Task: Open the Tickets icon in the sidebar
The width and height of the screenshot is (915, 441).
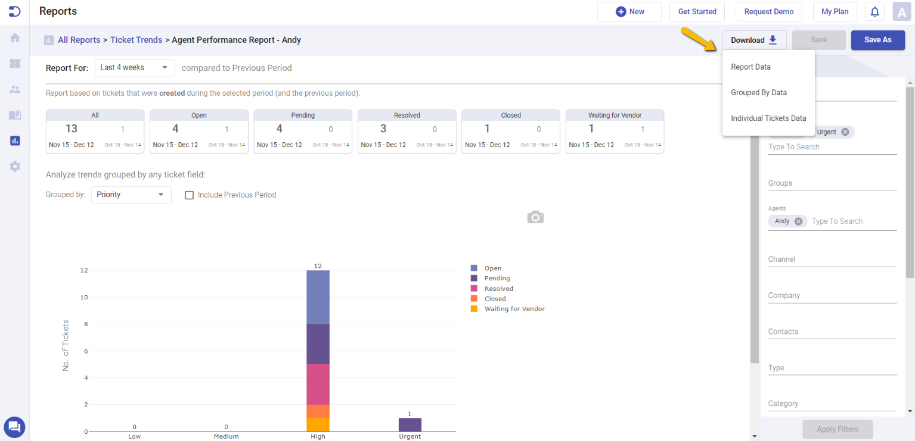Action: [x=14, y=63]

● ● ● ● ● ● ●

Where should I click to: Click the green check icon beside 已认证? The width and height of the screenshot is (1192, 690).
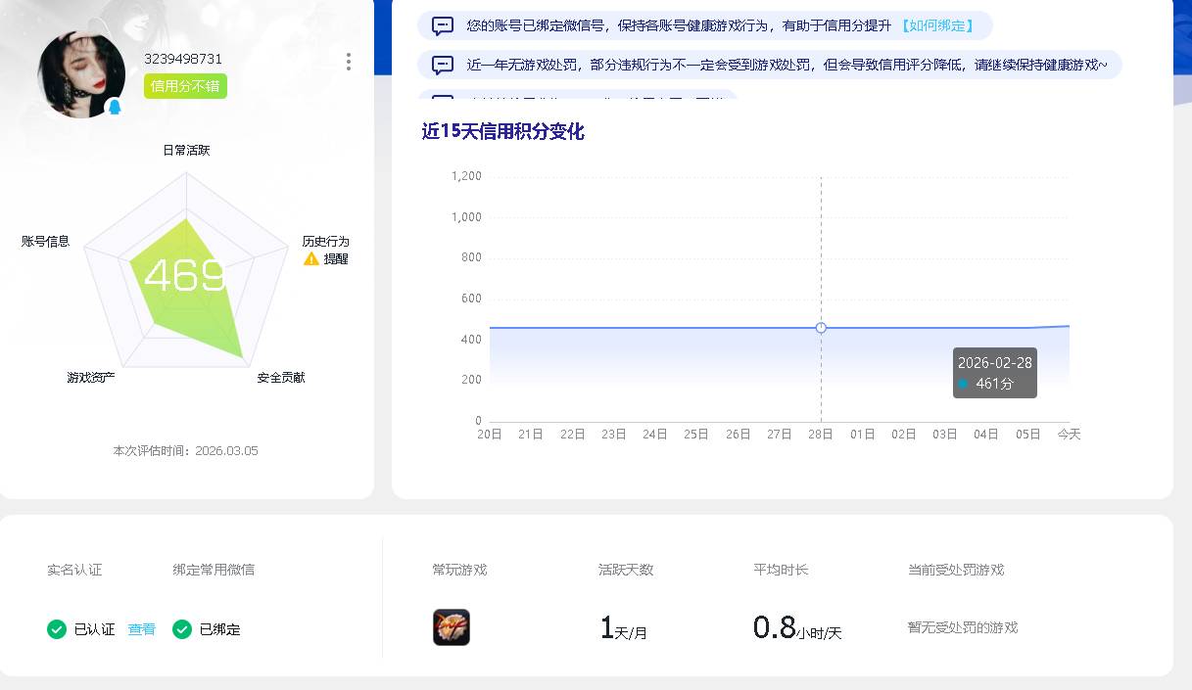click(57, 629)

● ● ● ● ● ● ●

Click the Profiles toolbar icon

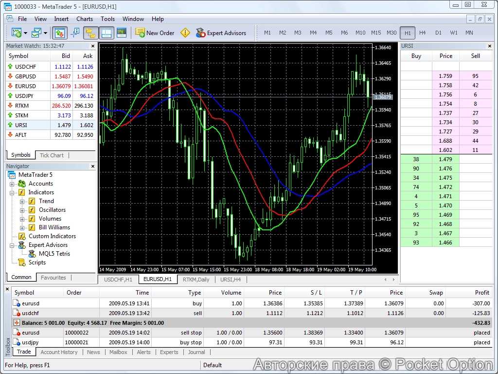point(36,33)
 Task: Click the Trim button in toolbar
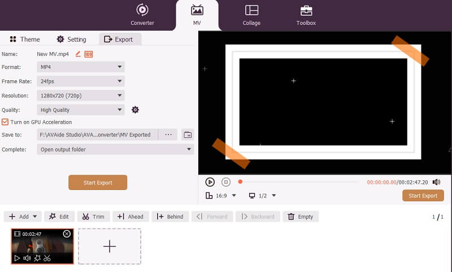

● ● ● ● ● ● ●

• [What the exercise asks]: Each line in the material with "Task" in it must be reported.

• [Worked solution]:
Task: Open the Tickets icon in the sidebar
 Task: Click the Trim button in toolbar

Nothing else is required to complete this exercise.